Posts made by Sue Hellman

Hi Susan. 

My suggestion would be to test how well your rubric clarifies your expectations by setting up a reliability test. You could create some samples or ask some fellow instructors to role play and have the class (including you) evaluate the scenarios. Comparing responses could become the basis for a great discussion of strengths and areas for improvement and also give the students more insight into how you differentiate levels of proficiency.  

-S 

Thanks, Lisa. Now I understand what you want and the categories you're assessing. I like the idea of having the students submit pictures with a written report explaining their choices. 

I'm wondering if rearranging some of the elements in the rubric might make the students' work easier for you to evaluate and, at the same time, clarify for them what your expectations are. The problem is that this would would be hard for me to explain in writing. If you'd like more details, perhaps we could Skype & set up a Google Doc. I hesitate just sending a sample rewrite because that can seem like I'm superimposing my ideas on your work which is not what I intend. 

Hi Doug. 

I like the level of detail you've included. I'm not familiar with your technology but could still understand the requirements. 
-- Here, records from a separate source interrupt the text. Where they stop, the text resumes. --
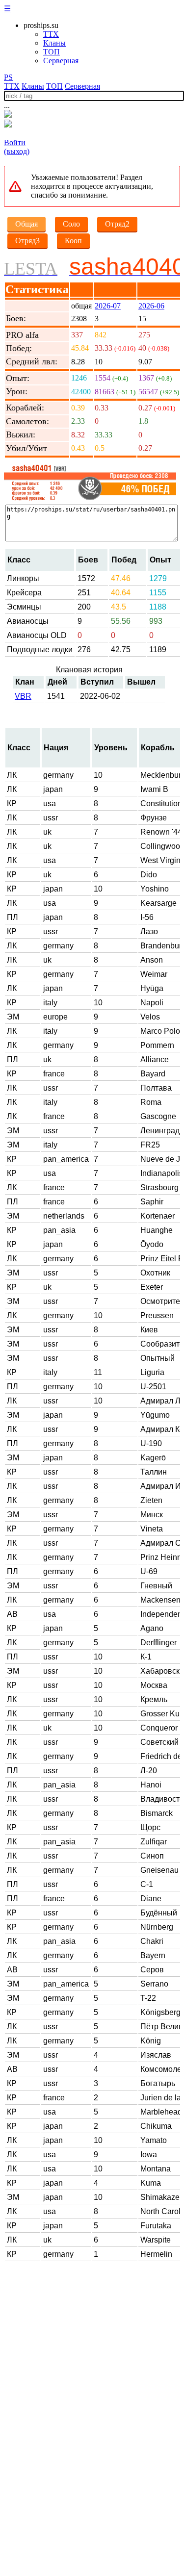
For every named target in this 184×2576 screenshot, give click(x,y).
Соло (71, 224)
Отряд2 (117, 224)
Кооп (73, 240)
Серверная (61, 60)
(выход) (16, 151)
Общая (26, 224)
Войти (15, 142)
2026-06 (151, 306)
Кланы (54, 43)
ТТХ (51, 34)
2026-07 (108, 306)
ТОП (51, 52)
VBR (23, 696)
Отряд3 (27, 240)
What I'm wondering about is where the pass/fail cutoff is. I found a rubric  for wrining online courses that has 3 levels of proficiency -- essential (must be present/mastered for the project to be accepted), excellent, and exemplary. An exemplary course has all qualities in all 3 categories.  

If you decided which skills were essential, then not demonstrating even one of those would mean that the student has to do more work and submit another report, even if some of the excellent or exemplary standards were met. That would be your pass level (sticker). If the student wanted a badge, he/she would have to fulfill the requirements at the next level. For example, to pass (earn a sticker) the writing standard might not be a critical factor. For a silver badge, the 150 word count & correct spelling might be the standard & for a gold, no mechanics errors. 

The rubric could be set up checkist style. Then a student would see exactly what was missing in order to complete the requirements for a pass (sticker), or a silver or gold badge. Setting up a rubric this way means you don't have to figure out how many errors are acceptable at any level. The student becomes responsible for meeting the badge criteria kind of like in the boy scouts.